Tras la caída de Mariano Rajoy y el ascenso del pretendidamente conservador Pablo Casado Blanco, Lassalle Ruiz abandonó la política activa y el Partido Popular. Sin embargo, continúa publicando libros y colaborando en diarios como El País y La Vanguardia. Su odio hacia Vox adquiere perfiles cartagineses. Sigue pensando que la misión del Partido Popular es impedir su ascenso e influencia política. Llevado de su sinistrismo, no tiene inconveniente en participar en debates con Pablo Iglesias Turrión, coincidiendo con el líder de Podemos en la virtualidad política de la mesa de diálogo entre el Gobierno y los separatistas catalanes. “Hay que bajar la emotividad”, dijo. Además, ambos compartían que el actual período político tenía algunas características de la época de Weimar, sobre todo por la amenaza “fascista”, que seguramente, desde su presbicia política, encarna Vox. ¿Qué encarna Podemos, según Lassalle Ruiz?. En un programa televisivo, Santiago Abascal se vio obligado a soportar algunas preguntas tópicas e insidiosas por parte de Lassalle Ruíz; pero su respuesta resultó tan nítida como exacta e inapelable: “Usted representa un problema para la derecha española, porque es una de esas personas que ha convencido a un partido que representó a mucha gente que tenía que pedir perdón a la izquierda por existir”.

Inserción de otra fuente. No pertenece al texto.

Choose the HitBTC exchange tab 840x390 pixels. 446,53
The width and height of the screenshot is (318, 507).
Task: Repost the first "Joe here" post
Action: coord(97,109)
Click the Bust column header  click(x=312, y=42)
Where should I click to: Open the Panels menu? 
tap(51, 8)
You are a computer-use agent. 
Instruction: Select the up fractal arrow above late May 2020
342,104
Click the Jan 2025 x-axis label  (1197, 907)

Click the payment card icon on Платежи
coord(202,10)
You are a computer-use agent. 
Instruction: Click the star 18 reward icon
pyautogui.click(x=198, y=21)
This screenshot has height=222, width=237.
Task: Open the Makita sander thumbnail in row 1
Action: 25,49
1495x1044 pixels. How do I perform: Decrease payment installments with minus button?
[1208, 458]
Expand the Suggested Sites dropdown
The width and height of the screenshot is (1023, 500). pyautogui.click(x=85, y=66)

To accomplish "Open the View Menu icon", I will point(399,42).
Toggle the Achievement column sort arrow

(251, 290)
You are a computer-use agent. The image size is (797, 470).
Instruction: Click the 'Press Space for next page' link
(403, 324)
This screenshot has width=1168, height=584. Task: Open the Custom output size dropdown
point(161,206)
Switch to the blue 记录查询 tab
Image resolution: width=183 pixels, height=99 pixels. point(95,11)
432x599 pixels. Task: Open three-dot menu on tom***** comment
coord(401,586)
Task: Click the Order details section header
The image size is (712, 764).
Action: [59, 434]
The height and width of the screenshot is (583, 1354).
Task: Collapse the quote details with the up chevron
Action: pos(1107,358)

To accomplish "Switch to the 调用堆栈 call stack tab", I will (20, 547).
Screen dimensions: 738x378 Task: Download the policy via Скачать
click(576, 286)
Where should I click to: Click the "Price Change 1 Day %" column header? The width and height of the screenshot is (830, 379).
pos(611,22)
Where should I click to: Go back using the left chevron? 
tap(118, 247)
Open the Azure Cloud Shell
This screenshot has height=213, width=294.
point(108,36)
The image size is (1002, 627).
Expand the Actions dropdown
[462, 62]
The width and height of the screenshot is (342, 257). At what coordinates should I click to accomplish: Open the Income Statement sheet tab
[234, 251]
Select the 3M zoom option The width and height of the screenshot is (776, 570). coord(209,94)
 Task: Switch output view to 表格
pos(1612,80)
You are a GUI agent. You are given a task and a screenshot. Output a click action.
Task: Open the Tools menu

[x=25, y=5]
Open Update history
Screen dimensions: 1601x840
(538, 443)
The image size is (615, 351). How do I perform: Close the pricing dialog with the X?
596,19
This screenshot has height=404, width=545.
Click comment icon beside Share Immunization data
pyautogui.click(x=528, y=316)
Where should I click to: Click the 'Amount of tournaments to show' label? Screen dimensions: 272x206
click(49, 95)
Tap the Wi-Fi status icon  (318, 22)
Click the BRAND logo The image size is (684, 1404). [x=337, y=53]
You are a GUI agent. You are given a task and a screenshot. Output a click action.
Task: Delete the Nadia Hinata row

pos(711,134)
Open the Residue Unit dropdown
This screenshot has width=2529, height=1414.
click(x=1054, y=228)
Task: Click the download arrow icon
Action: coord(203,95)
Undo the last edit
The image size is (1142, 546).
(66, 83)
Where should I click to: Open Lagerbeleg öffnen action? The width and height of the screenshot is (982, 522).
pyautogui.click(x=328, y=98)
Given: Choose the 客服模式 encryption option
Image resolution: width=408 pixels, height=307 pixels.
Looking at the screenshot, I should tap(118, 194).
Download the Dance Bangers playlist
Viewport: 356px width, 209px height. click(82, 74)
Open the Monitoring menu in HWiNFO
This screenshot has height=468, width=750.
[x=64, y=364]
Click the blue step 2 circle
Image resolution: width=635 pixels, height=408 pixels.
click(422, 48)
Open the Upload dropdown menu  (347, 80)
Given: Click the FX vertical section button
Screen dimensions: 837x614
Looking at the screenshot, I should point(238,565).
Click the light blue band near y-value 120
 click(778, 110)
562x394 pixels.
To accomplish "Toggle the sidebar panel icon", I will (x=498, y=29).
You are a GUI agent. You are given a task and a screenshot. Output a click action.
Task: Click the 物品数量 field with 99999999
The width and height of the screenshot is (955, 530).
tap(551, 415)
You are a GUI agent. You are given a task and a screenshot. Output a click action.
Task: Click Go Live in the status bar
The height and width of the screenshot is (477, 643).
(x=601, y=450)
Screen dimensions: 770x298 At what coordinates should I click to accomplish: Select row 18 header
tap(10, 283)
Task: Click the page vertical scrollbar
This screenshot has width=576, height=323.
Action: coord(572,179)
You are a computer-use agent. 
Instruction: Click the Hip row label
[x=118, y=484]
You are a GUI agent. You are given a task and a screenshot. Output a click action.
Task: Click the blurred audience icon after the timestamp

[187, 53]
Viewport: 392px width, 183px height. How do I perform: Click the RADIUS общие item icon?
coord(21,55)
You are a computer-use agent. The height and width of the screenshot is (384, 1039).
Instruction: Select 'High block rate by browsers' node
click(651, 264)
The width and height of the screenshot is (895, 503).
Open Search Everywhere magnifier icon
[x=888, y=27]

Últimamente, Lassalle Ruiz se ha mostrado tan mal analista político como historiador de las ideas. Y es que hace pocos meses, profetizaba, en la Cadena Ser, que Vox dejaría gobernar en solitario al Partido Popular en Castilla-León y Andalucía, para “seguir marcando agenda” y que los problemas políticos de la gestión los siguiera asumiendo su antiguo partido político. Cuando estas líneas se escriben, Vox y Partido Popular han llegado a un acuerdo en Castilla-León. En ese sentido, ¿el advenimiento de Núnez Feijóo, tras la caída de Pablo Casado, supone un cambio en la trayectoria del Partido Popular?. Sinceramente, creemos que no. Se trata de un viraje táctico, obligado por las circunstancias, por un contexto político muy determinado. Núñez Feijóo es de la escuela de Rajoy Brey: mucha gestión y pocas ideas. Por eso, la tentación sinistrista permanece incólume en su sector del Partido Popular. De ahí que la función de los conservadores críticos sea la de observar y analizar atentamente sus intenciones y tácticas, sus cambios en las ideas; seguirle en sus estados de ánimo y en la evolución de sus intereses, no dejándose engañar por apariencias mudables y falaces.
(*) Pedro Carlos González Cuevas es uno de los principales historiadores españoles. Autor de numerosos libros, artículos y estudios, recientemente ha publicado dos importantes ensayos con La Tribuna del País Vasco Ediciones: Vox. Entre el liberalismo conservador y de la derecha identitaria y Antifascismo: Mitos y falsedades.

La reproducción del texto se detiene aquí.